Adiponectin inhibits leptin-induced oncogenic signalling in oesophageal cancer cells by activation of PTP1B

•Leptin stimulated oncogenic behaviour in oesophageal adenocarcinoma cells.•Adiponectin inhibited leptin-induced signal transduction and oncogenic behaviour.•Adiponectin independently increased PTP1B activity and PTP1B protein expression.•Inhibition of leptin-signal transduction by adiponectin was PTP1B-dependent.•Interaction of adipokines at the cellular level may contribute to oesophageal carcinogenesis. Obesity is characterised by hyperleptinaemia and hypoadiponectinaemia and these metabolic abnormalities may contribute to the progression of several obesity-associated cancers including oesophageal adenocarcinoma (OAC). We have examined the effects of leptin and adiponectin on OE33 OAC cells. Leptin stimulated proliferation, invasion and migration and inhibited apoptosis in a STAT3-dependant manner. Leptin-stimulated MMP-2 secretion in a partly STAT3-dependent manner and MMP-9 secretion via a STAT3-independent pathway. Adiponectin inhibited leptin-induced proliferation, migration, invasion, MMP secretion and reduced the anti-apoptotic effects: these effects of adiponectin were ameliorated by both a non-specific tyrosine phosphatase inhibitor and a specific PTP1B inhibitor.
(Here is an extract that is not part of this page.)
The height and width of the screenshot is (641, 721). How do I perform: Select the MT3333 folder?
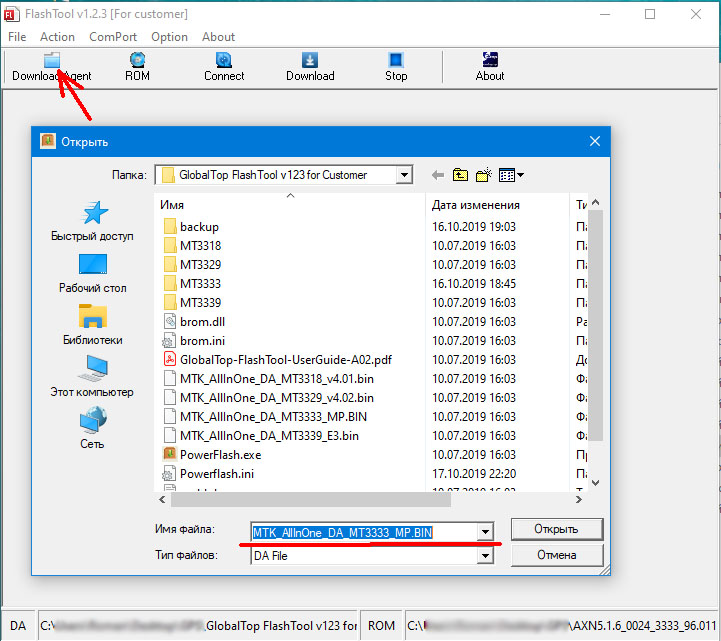[200, 284]
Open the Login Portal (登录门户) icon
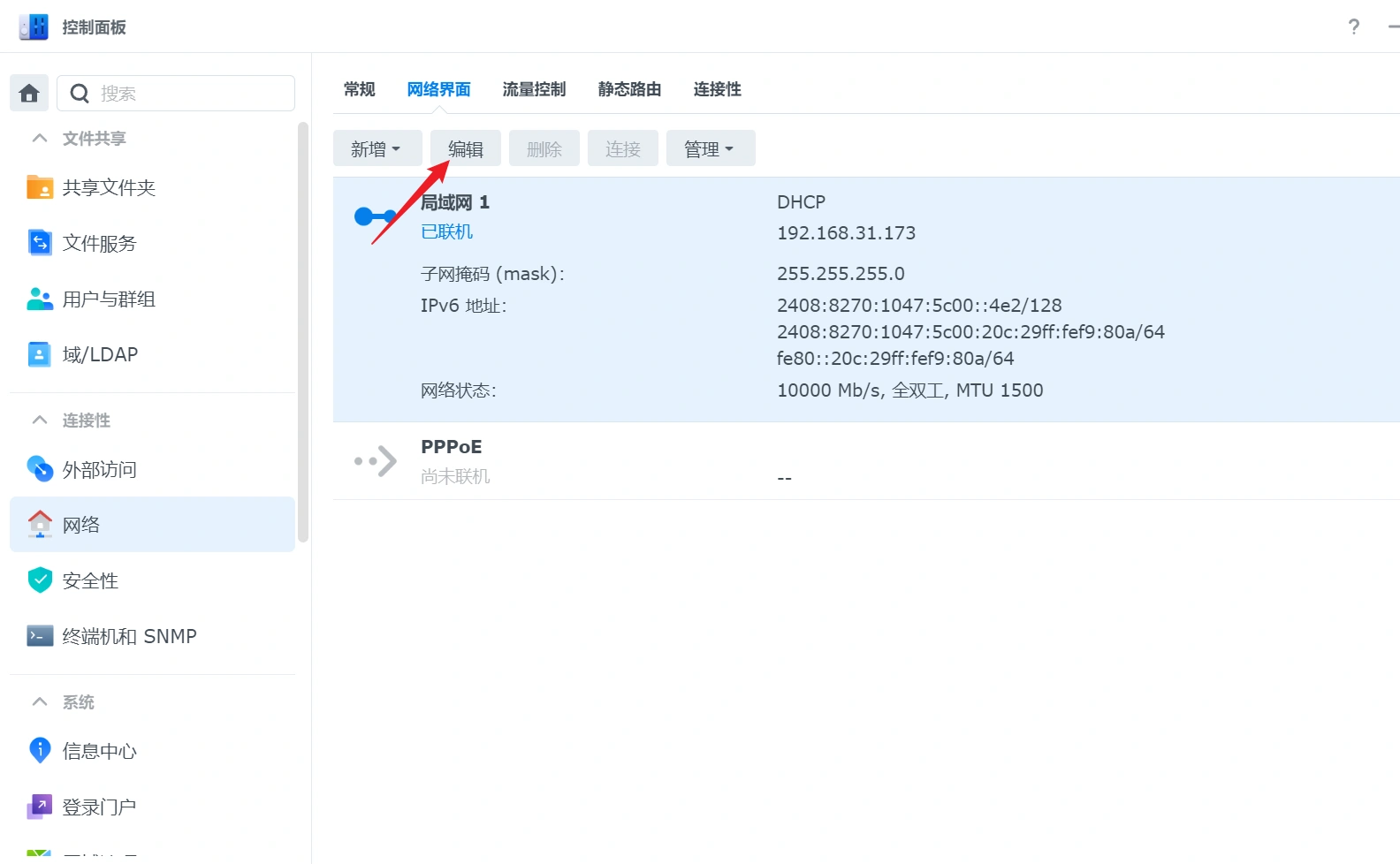1400x864 pixels. point(40,807)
Adiponectin reduced leptin-stimulated JAK2 activation and STAT3 transcriptional activity in a PTP1B-sensitive manner and adiponectin increased both PTP1B protein and activity. We conclude that adiponectin restrains leptin-induced signalling and pro-carcinogenic behaviour by inhibiting the early events in leptin-induced signal transduction by activating PTP1B. Relative adiponectin deficiency in obesity may contribute to the promotion of OAC.